Muchas personas defienden este tinglado de hacerlo todo a través del teléfono móvil  argumentando que los tiempos cambian, que hay que ir dejando paso a lo nuevo. Que si la eficacia, que si la comodidad, que si la rapidez, que si debemos abrirnos al futuro. Y ahora, con esto de no arrejuntarnos en sitios cerrados, pues con más motivo, dicen (aunque bien que se les olvida estas precauciones cuando están de copas un viernes o sábado por la noche). Y tendrán razón con lo del futuro, pero me da igual. Porque lo que sí está ocurriendo aquí y ahora, en el presente, es que miles de abuelos y abuelas se ven incapaces de resolver sus problemas y dudas ante la pantalla de un cajero automático, o ante un teléfono móvil, intentando seguir unas endiabladas instrucciones que no entienden, y descifrando unos puñeteros códigos que ni conocen ni comprenden. Ancianos y ancianas que para resolver cualquier asunto en su banco se ven obligados cada primero o cada final de mes a pedir ayuda a familiares jóvenes, y eso los que cuentan con familia. Jubilados y jubiladas que, antes de salir tras ser atendidos por la señorita, cabizbajos, humillados, echan un último vistazo al cartel donde anuncian con cínico y embustero mensaje que ya está disponible la nueva aplicación digital para facilitar la vida de todos los clientes y clientas. Otro puro.

Como dice el señor San Juan, no debemos olvidar que algunos y algunas llegarán a los setenta y ocho. No todos ni todas, eso tampoco debemos olvidarlo, pero alguno y alguna lo hará. Para entonces el mundo habrá cambiado, y las cosas se harán con nuevas herramientas y por otros medios.
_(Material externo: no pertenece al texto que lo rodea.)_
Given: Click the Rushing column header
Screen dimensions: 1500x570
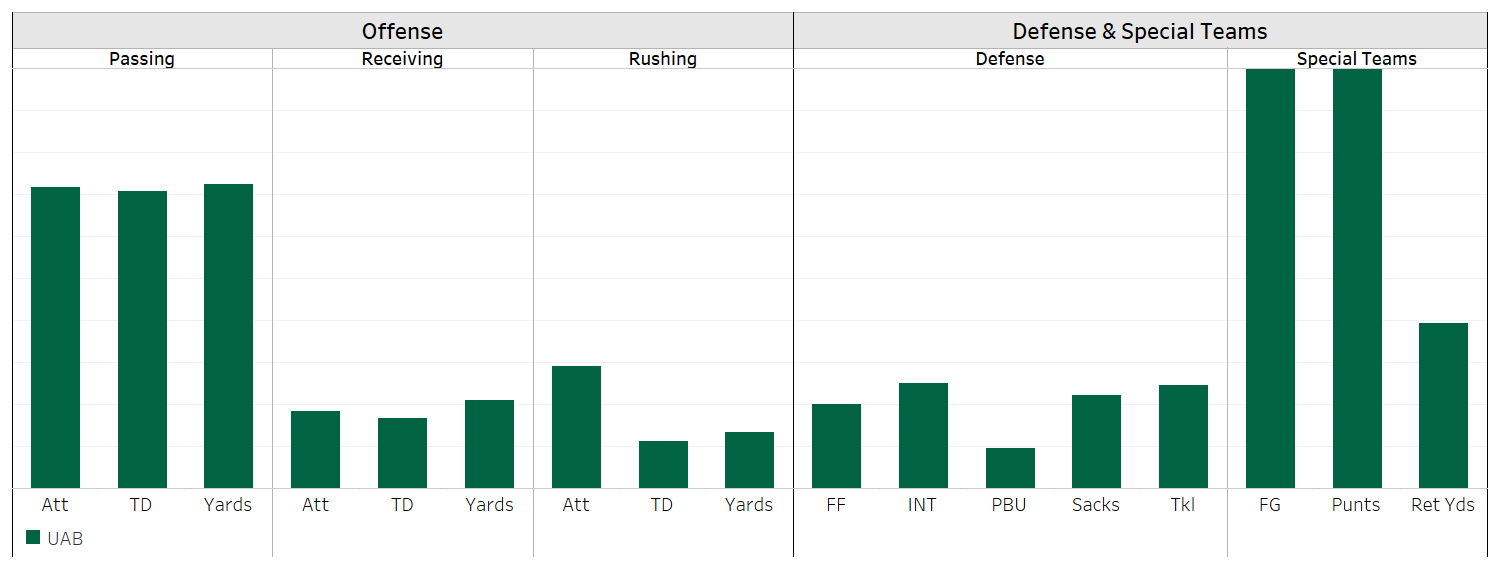Looking at the screenshot, I should (663, 59).
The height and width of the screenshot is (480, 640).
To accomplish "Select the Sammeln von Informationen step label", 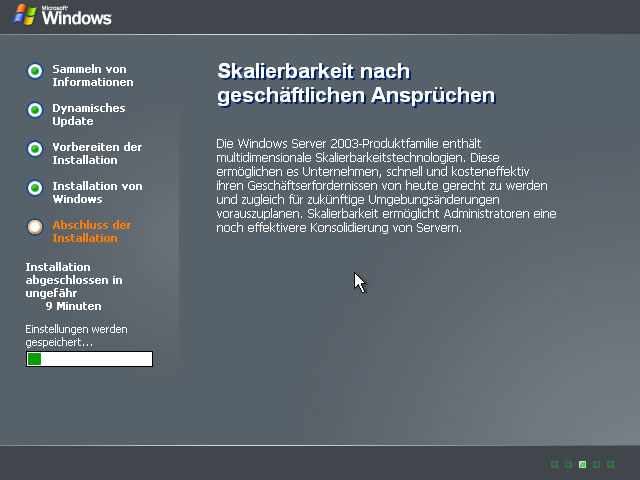I will tap(92, 75).
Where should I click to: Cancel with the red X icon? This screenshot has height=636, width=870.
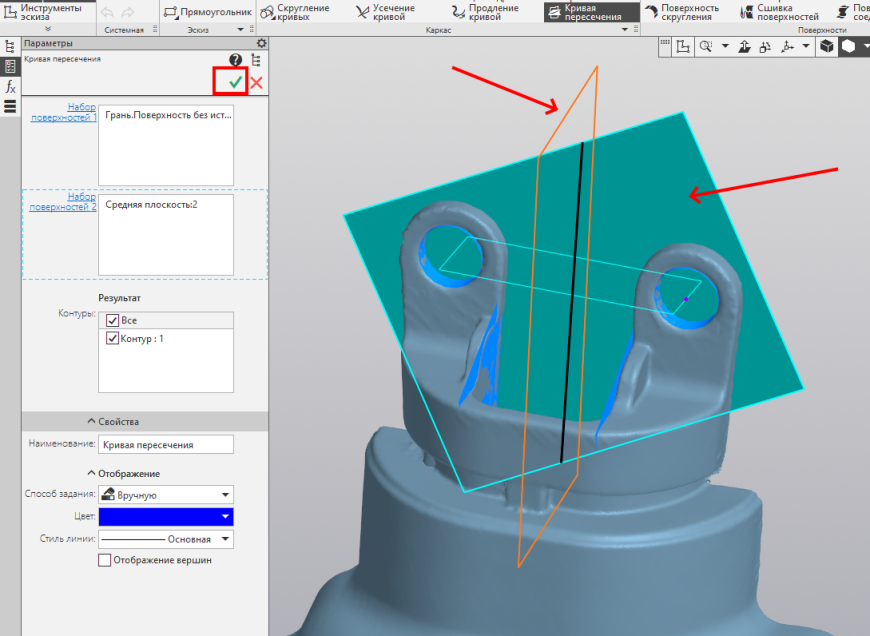coord(256,83)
Pero puede que aún esté atendiendo en la ventanilla una joven –o un joven– para indicar al cliente o clienta debe usted descargarse esta cosa y lo otra y acceder aquí y salir por allá y… entonces, el cliente o clienta, tras más de media hora de espera y con los ojos muy abiertos y sin comprender muy bien, mirará a su alrededor. Mirará buscando entre los allí presentes un rostro humano. Un rostro que se parezca un poco, al menos un poco, a aquel amigo de su abuelo que preguntaba siempre por la familia.